What to do:
Write out the listing word for word, starting at the line that contains "Widgets panel button" and ending at the last line of the listing.

Extracted information:
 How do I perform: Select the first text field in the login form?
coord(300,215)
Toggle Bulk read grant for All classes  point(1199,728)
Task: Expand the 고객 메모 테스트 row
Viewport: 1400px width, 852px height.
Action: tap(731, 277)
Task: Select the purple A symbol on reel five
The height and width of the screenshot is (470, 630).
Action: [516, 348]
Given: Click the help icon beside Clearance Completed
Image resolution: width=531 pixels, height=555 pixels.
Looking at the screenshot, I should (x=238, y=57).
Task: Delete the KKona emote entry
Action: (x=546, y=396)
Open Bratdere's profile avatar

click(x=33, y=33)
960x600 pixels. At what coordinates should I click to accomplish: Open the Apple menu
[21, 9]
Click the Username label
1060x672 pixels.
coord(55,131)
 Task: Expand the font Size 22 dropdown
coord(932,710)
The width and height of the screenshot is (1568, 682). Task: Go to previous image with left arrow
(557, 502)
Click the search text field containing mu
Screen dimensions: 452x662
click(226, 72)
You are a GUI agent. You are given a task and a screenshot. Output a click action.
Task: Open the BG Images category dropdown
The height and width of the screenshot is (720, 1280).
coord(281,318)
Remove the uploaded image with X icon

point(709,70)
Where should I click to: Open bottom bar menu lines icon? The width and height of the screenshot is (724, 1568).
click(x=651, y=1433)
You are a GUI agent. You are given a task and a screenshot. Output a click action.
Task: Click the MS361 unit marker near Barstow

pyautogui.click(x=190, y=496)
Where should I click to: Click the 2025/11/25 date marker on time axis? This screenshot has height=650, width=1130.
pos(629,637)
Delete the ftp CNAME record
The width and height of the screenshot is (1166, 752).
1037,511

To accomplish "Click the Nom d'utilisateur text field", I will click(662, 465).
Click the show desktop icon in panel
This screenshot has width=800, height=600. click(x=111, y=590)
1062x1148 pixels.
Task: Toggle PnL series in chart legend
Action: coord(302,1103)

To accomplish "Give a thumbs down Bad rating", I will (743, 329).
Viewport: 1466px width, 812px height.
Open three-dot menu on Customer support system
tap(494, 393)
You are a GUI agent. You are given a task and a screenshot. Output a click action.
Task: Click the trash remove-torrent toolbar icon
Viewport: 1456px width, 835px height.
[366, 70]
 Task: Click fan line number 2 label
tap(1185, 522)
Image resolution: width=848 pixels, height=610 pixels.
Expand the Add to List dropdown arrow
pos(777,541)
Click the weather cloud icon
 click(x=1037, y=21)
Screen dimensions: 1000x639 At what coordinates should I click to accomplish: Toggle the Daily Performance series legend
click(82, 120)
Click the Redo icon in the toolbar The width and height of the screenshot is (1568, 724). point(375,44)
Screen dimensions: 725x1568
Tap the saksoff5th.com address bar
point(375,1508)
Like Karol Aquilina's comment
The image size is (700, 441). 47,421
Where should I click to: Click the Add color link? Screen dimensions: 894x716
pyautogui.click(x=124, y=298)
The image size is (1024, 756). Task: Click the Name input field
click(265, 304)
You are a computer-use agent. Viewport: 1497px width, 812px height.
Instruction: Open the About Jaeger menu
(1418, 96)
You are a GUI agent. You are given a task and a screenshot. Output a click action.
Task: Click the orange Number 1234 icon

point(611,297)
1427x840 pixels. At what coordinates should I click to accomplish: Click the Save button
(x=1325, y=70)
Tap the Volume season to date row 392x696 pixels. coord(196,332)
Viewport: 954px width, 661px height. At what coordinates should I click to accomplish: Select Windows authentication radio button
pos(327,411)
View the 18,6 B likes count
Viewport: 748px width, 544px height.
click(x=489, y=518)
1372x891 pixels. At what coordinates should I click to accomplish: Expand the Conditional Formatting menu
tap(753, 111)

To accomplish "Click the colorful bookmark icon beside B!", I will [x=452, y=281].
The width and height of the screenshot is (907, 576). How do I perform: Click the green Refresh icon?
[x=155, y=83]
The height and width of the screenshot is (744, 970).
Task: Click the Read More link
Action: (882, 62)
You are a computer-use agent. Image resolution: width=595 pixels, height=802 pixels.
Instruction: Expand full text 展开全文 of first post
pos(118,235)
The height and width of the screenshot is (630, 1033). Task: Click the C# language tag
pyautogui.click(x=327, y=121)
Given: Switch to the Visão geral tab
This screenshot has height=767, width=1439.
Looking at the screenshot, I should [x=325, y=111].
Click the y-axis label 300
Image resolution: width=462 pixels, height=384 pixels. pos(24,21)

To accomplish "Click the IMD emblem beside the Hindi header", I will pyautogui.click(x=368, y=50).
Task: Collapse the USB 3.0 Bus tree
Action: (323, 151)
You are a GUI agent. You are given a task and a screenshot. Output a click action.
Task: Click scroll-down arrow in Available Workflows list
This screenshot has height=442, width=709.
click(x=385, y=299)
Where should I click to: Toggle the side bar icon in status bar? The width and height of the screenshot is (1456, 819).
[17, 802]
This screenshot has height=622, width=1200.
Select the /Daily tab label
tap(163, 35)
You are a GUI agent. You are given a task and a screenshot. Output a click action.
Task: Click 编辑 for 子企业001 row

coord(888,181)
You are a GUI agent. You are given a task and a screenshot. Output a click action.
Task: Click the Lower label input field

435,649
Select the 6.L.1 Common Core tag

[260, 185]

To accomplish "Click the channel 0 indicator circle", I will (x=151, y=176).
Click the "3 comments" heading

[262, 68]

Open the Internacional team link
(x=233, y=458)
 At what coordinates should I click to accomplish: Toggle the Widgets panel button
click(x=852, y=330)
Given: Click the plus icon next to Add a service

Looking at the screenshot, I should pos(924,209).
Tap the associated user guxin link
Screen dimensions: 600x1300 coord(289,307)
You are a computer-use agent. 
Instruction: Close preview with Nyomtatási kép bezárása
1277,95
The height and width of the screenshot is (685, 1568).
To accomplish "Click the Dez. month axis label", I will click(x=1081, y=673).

Task result:
 At what coordinates should I click to accomplish: Toggle the Widgets panel button
click(x=852, y=330)
Given: Click the plus icon next to Add a service

Looking at the screenshot, I should pos(924,209).
Tap the associated user guxin link
Screen dimensions: 600x1300 coord(289,307)
You are a computer-use agent. 
Instruction: Close preview with Nyomtatási kép bezárása
1277,95
The height and width of the screenshot is (685, 1568).
To accomplish "Click the Dez. month axis label", I will click(x=1081, y=673).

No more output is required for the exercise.